Description of the task:
Return the lines of the listing from the one containing "Open the 1366x768" through the one containing "click(x=798, y=21)", both included, reproduced verbatim and with nothing else.

Data records:
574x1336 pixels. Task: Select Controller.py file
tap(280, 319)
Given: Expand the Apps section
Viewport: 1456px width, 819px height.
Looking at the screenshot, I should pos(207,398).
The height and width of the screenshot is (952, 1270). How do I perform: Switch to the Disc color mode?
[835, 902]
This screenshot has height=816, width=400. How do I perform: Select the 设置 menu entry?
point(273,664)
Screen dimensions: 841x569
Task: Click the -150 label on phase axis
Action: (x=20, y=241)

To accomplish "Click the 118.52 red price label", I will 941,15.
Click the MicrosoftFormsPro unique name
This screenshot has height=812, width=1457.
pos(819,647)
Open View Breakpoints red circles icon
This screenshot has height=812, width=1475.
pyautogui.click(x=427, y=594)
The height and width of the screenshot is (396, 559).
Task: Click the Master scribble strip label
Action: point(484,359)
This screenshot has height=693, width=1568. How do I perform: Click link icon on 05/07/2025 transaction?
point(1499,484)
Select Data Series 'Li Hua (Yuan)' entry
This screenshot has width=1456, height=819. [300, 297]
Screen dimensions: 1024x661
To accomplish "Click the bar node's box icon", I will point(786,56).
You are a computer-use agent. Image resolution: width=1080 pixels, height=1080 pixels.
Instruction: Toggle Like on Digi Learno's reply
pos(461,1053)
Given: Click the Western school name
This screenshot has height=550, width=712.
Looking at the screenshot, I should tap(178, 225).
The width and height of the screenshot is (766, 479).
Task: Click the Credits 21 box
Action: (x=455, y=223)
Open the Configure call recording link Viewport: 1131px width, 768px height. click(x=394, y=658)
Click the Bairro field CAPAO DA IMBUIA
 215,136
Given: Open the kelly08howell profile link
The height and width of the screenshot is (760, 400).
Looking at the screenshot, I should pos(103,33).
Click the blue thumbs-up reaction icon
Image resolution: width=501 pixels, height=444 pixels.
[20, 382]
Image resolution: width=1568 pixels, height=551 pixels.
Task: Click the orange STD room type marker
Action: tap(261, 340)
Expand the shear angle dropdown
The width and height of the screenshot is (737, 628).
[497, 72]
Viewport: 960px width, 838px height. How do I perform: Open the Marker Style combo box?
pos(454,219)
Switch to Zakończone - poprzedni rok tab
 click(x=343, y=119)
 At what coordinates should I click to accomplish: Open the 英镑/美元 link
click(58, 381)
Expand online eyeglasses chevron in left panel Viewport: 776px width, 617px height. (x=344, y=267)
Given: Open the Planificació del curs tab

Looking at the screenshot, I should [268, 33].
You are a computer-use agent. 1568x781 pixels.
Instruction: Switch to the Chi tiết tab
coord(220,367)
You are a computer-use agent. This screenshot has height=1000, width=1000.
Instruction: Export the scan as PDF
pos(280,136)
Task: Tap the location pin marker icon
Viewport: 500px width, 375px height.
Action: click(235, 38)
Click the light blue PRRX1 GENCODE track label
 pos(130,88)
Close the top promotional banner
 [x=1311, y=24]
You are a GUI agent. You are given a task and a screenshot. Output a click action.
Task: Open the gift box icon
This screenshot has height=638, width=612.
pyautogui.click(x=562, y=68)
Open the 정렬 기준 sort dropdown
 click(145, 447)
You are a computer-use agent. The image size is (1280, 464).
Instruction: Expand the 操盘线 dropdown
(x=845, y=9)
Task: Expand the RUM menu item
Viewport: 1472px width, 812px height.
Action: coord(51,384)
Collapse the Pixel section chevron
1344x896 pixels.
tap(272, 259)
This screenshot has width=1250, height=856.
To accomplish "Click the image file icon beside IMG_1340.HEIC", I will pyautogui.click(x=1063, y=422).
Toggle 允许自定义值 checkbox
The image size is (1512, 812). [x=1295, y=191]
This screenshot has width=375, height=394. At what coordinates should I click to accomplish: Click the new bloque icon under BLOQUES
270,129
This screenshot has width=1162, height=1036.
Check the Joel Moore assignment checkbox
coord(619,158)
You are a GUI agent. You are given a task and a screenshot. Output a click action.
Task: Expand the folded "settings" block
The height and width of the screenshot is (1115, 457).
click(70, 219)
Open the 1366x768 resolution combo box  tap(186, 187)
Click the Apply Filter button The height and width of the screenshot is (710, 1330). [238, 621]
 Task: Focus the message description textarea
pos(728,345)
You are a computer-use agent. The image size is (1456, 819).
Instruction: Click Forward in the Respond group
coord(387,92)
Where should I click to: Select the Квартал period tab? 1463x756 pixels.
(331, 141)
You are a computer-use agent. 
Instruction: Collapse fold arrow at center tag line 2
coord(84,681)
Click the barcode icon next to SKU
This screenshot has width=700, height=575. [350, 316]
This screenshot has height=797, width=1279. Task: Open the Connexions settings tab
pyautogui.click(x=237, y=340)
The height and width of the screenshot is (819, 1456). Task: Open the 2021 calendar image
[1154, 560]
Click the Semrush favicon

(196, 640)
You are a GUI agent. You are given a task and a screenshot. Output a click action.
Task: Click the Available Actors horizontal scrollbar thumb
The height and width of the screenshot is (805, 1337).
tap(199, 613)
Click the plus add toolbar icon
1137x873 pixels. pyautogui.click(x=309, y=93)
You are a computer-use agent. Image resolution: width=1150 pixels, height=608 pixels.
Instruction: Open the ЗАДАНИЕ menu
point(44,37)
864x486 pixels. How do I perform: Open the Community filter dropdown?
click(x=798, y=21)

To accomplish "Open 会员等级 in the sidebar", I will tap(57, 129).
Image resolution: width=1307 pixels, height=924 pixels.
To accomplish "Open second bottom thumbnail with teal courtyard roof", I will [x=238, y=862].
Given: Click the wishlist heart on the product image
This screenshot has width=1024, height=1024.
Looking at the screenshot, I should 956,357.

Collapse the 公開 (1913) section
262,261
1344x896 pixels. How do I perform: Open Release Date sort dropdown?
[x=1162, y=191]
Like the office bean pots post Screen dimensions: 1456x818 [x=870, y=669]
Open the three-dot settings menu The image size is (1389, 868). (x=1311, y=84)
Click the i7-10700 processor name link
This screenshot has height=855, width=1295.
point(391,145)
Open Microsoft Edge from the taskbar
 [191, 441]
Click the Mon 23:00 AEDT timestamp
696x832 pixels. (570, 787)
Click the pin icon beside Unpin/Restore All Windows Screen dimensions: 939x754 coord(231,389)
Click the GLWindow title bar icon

Response:
Open the 1366x768 resolution combo box  tap(186, 187)
Click the Apply Filter button The height and width of the screenshot is (710, 1330). [238, 621]
 Task: Focus the message description textarea
pos(728,345)
You are a computer-use agent. The image size is (1456, 819).
Instruction: Click Forward in the Respond group
coord(387,92)
Where should I click to: Select the Квартал period tab? 1463x756 pixels.
(331, 141)
You are a computer-use agent. 
Instruction: Collapse fold arrow at center tag line 2
coord(84,681)
Click the barcode icon next to SKU
This screenshot has width=700, height=575. [350, 316]
This screenshot has height=797, width=1279. Task: Open the Connexions settings tab
pyautogui.click(x=237, y=340)
The height and width of the screenshot is (819, 1456). Task: Open the 2021 calendar image
[1154, 560]
Click the Semrush favicon

(196, 640)
You are a GUI agent. You are given a task and a screenshot. Output a click action.
Task: Click the Available Actors horizontal scrollbar thumb
The height and width of the screenshot is (805, 1337).
tap(199, 613)
Click the plus add toolbar icon
1137x873 pixels. pyautogui.click(x=309, y=93)
You are a computer-use agent. Image resolution: width=1150 pixels, height=608 pixels.
Instruction: Open the ЗАДАНИЕ menu
point(44,37)
864x486 pixels. How do I perform: Open the Community filter dropdown?
click(x=798, y=21)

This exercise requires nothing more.